### DOCUMENT EXCERPT

2. The audio encoder of claim 1 , wherein the input signal comprises a high band and a low band, wherein the second encoding processor comprises a sampling rate converter configured for converting the second audio signal portion to a lower sampling rate representation, the lower sampling rate being lower than a sampling rate of the audio signal, wherein the lower sampling rate representation does not comprise the high band of the input signal; a time domain low band encoder configured for time domain encoding the lower sampling rate representation; and a time domain bandwidth extension encoder configured for parametrically encoding the high band.

3. The audio encoder of claim 1 , further comprising: a preprocessor configured for preprocessing the first audio signal portion and the second audio signal portion, wherein the preprocessor comprises a prediction analyzer configured for determining prediction coefficients; wherein the encoded signal former is configured for introducing an encoded version of the prediction coefficients into the encoded audio signal.

4. The audio encoder of claim 1 , wherein a preprocessor comprises a resampler configured for resampling the audio signal to a sampling rate of the second encoding processor; and wherein a prediction analyzer is configured to determine the prediction coefficients using a resampled audio signal, or wherein the preprocessor further comprises a long term prediction analysis stage configured for determining one or more long term prediction parameters for the first audio signal portion.

5. The audio encoder of claim 1 , wherein the cross-processor comprises: a spectral decoder configured for calculating a decoded version of the first encoded signal portion; a delay stage configured for feeding a delayed version of the decoded version into a de-emphasis stage of the second encoding processor for initialization; a weighted prediction coefficient analysis filtering block configured for feeding a filter output into a codebook determinator of the second encoding processor for initialization; an analysis filtering stage configured for filtering the decoded version or a pre-emphasized version and for feeding a filter residual into an adaptive codebook determinator of the second encoding processor for initialization; or a pre-emphasis filter configured for filtering the decoded version and for feeding a delayed or pre-emphasized version to a synthesis filtering stage of the second encoding processor for initialization.

######
### DATA EXTRACT

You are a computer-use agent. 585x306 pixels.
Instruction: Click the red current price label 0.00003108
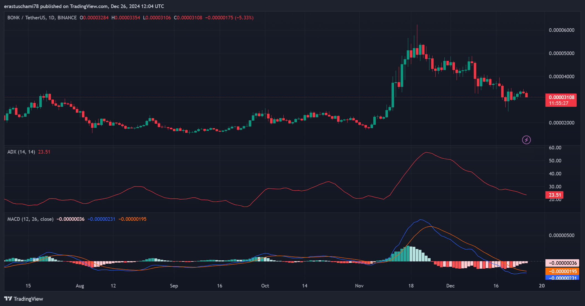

######

> **WRITTEN INSTRUCTION**
Can you copy the passage of the audio encoder claims from "4. The audio" up to and including "audio signal portion."?

> **REPLY**
4. The audio encoder of claim 1 , wherein a preprocessor comprises a resampler configured for resampling the audio signal to a sampling rate of the second encoding processor; and wherein a prediction analyzer is configured to determine the prediction coefficients using a resampled audio signal, or wherein the preprocessor further comprises a long term prediction analysis stage configured for determining one or more long term prediction parameters for the first audio signal portion.